If you’re looking for a beautiful houseplant that’s also low maintenance, you might be tempted to purchase a peace lily. However, before you do, you should know that these plants are notoriously pest prone.

One of the most common pests that affects peace lilies is spider mites. These tiny creatures suck the sap out of the plant’s leaves, causing them to turn yellow and eventually die. In severe infestations, the entire plant can be killed.

Another common pest is mealybugs. These ugly white insects insert their long mouths into the plant’s tissues and suck out the juices. This feeding can cause the leaves to wilt and drop off. If left unchecked, mealybugs can kill a peace lily.

Fungus gnats are tiny black flies that are attracted to the moist soil of peace lilies. These pests not only bother you when you’re trying to enjoy your plant, but they also damage the roots by feeding on them. This can lead to root rot, which can kill the plant.

If you do decide to purchase a peace lily, be sure to inspect it carefully for any signs of these pests. And if you do find any, be sure to take steps to get rid of them right away before they have a chance to do serious damage.

Pro Tip: Its a good idea to quarantine new plants for two weeks before introducing them to the rest of your collection to avoid the spread of pests.


Image credits: Magali Merzougui via Unsplash

Calatheas are beautiful houseplants that come in a variety of colors and patterns. However, they are also pest prone, which can make them a hassle to care for. If you’re thinking about buying a Calathea, here are a few things to keep in mind.

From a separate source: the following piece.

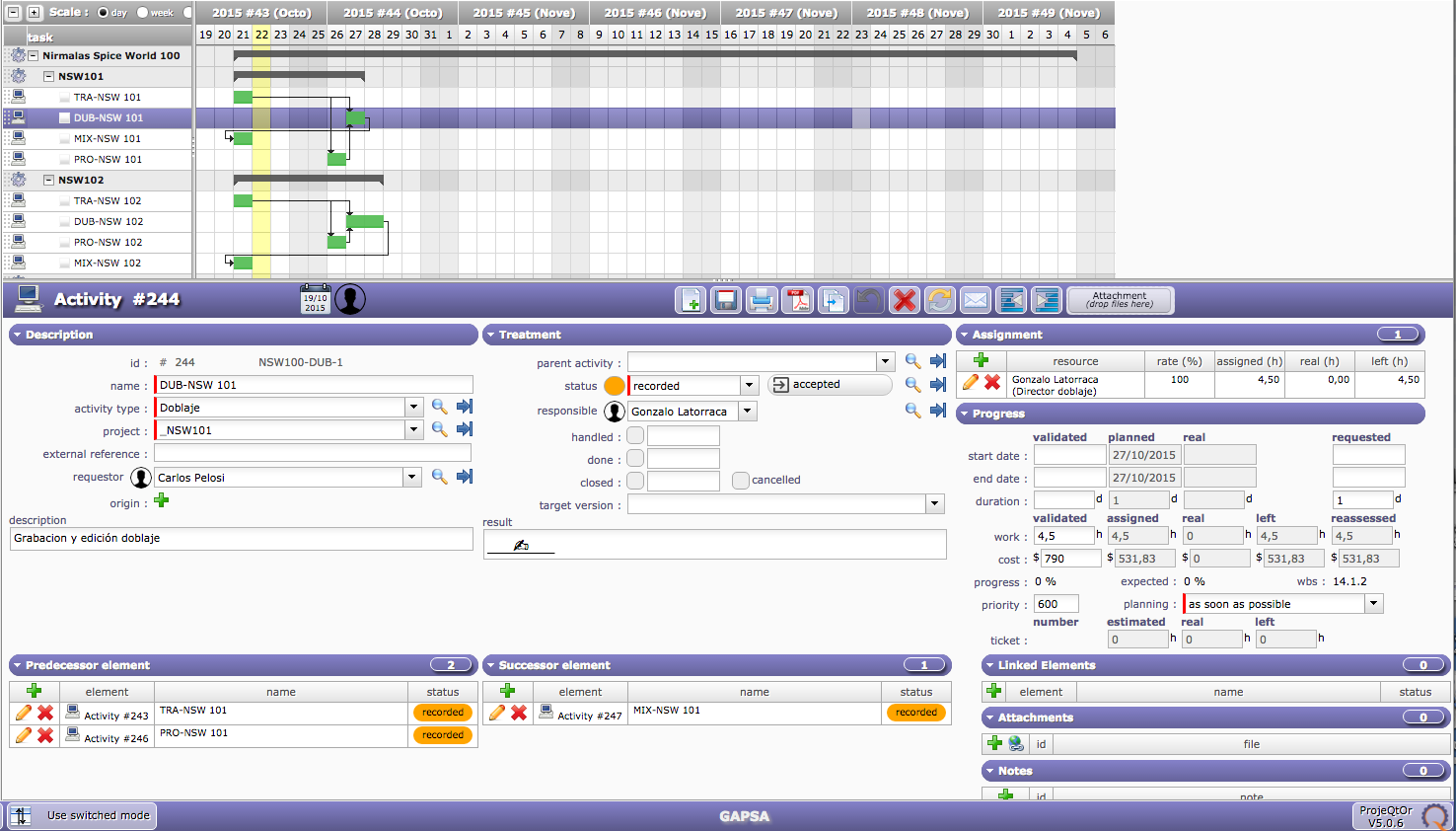Check the handled checkbox
This screenshot has width=1456, height=831.
pos(635,436)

First of all, Calatheas are susceptible to mealybugs, spider mites, and other pests. If you notice any of these pests on your plant, it’s important to act immediately. Otherwise, they can quickly spread and cause damage to the leaves.

Secondly, this perennial need high humidity levels to thrive. If your home is particularly dry, you may need to provide extra moisture for your plant. This can be done by setting a humidifier near the plant or by placing it on a pebble tray.

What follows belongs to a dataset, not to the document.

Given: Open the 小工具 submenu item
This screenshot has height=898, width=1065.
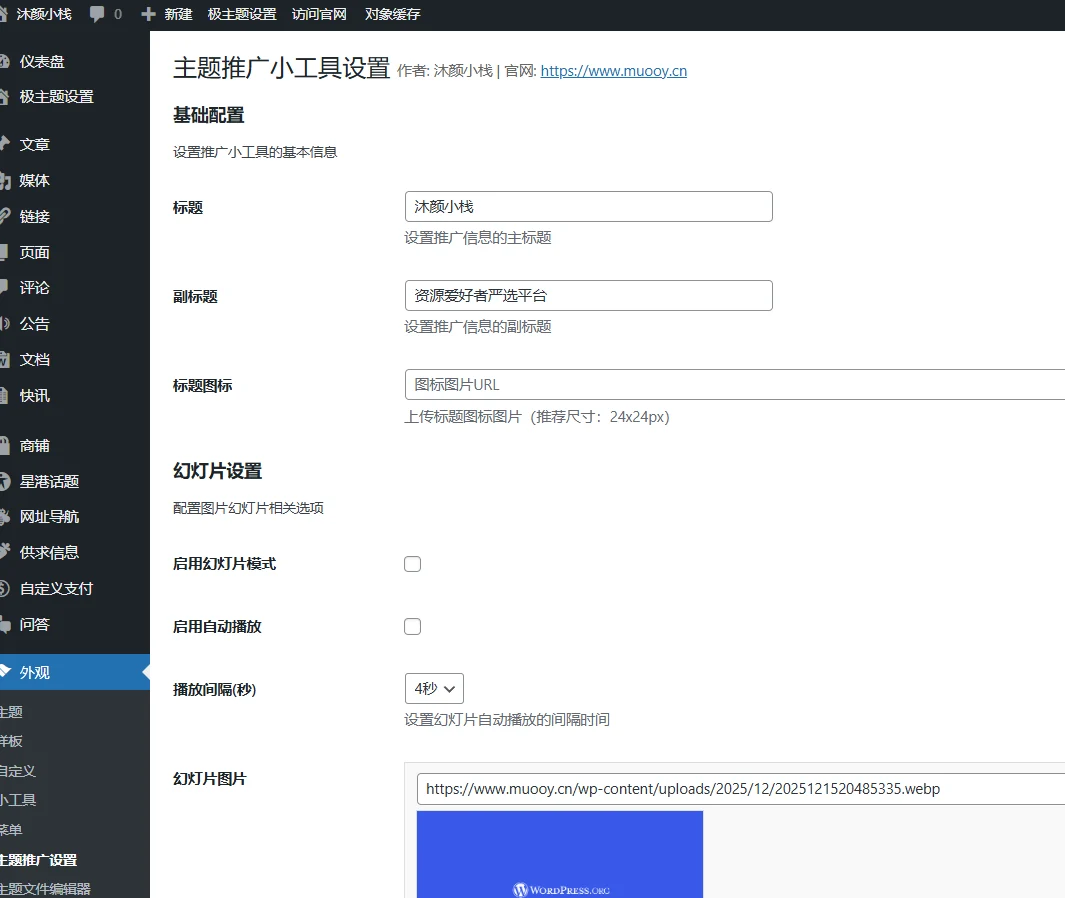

Finally, Calatheas are sensitive to changes in temperature and light. When moving your plant, be sure to do so slowly and gradually so that it can adjust to its new environment.

If you do decide to buy a Calathea, be sure to inspect it carefully for any signs of pests before bringing it home. These plants are also quite sensitive to changes in their environment, so be prepared to give them the care they need to thrive.

Pests, Pests, Go Away!

Have you ever had a houseplant that was infested with bugs? It’s not a fun experience. In fact, it can be downright frustrating. That’s why it’s important to do your research before purchasing any plants—especially if you’re looking for something new to add to your home dĂ©cor.

While all plants are susceptible to pests at any time, some types of plants are more likely to attract bugs than others. So, if you’re trying to avoid an infestation, stay away from these three pest-prone houseplants.